Mutation of the Flo1 flocculation protein for enhancing the oligomannose
AbstractYeast cell flocculation is a common cellular adhesion process which
increases the efficiency of yeast cell harvest and recovery in the beer
industry and biofuel production. The flocculation involves the binding
of exopolysaccharides to the flocculation protein of neighboring cell.
It is of great interest to examine the roles of key amino acid residues
in modulating polysaccharide binding which regulates the flocculation.
In this work, proper mutation sites were identified via alanine scanning
mutagenesis incorporated with molecular dynamics simulations of
protein-mannobiose complexes based on the crystal structure of
flocculation protein Flo1p. Two mutants Q117N and Q117R have been
selected out of nine examined mutants, with stronger binding free
energies for the mannobiose binding, comparing to the wild type protein.

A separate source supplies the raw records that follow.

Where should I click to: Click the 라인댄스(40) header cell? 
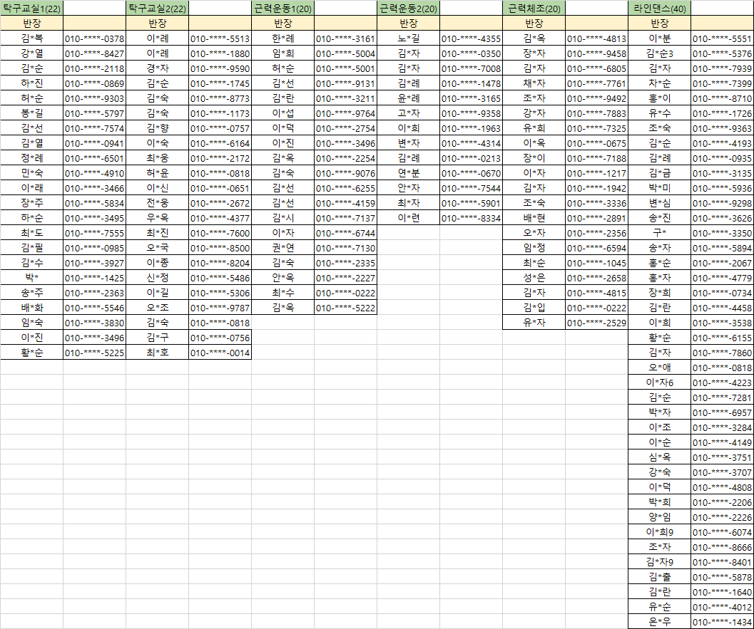point(659,8)
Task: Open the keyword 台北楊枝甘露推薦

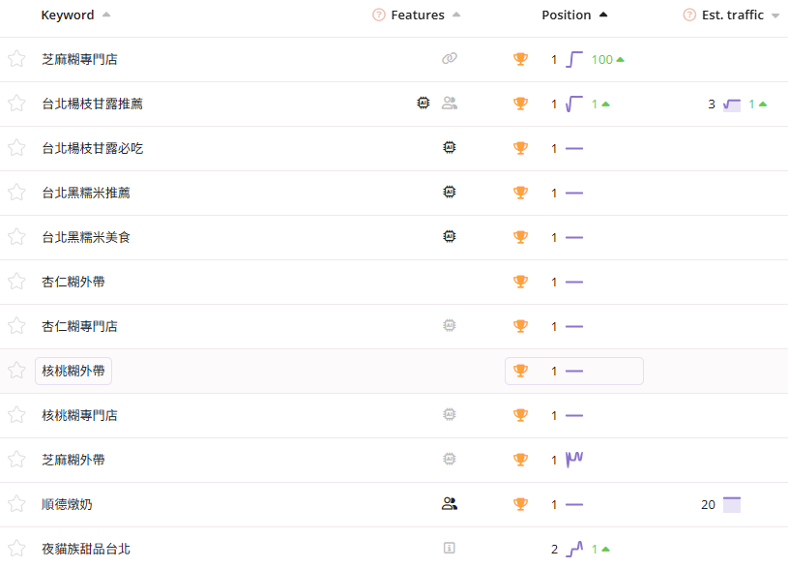Action: click(92, 104)
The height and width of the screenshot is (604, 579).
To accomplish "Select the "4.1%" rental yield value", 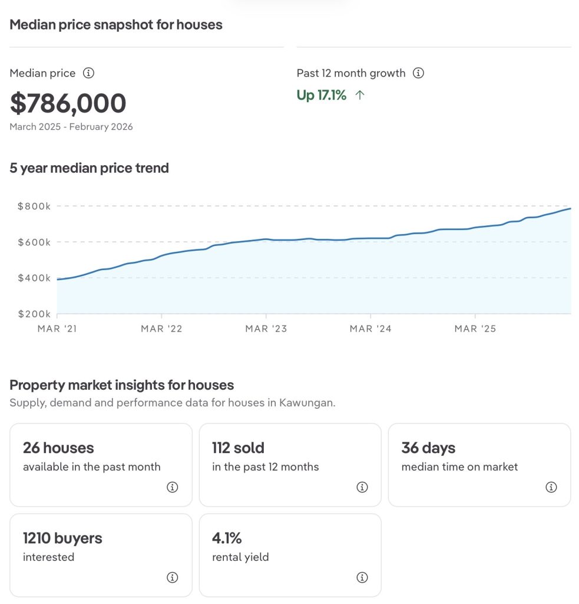I will click(227, 539).
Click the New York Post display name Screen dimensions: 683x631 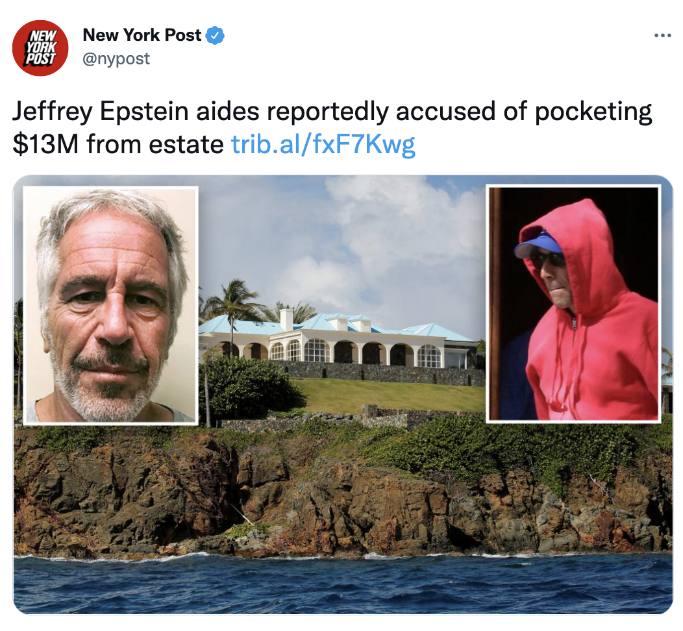142,35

The two mutants also show enhanced binding in the protein-mannotriose
complexes which consist of three mannose residues, fulfilling the
capacity of the binding site, and can be used to evaluate the binding
strength of oligomannose. Hydrogen bonding, conformational stability and
shape change were analyzed to help understand the protein-mannotriose
interactions. This study also shows a way to alternate oligosaccharide
binding to proteins functioning in other biological processes.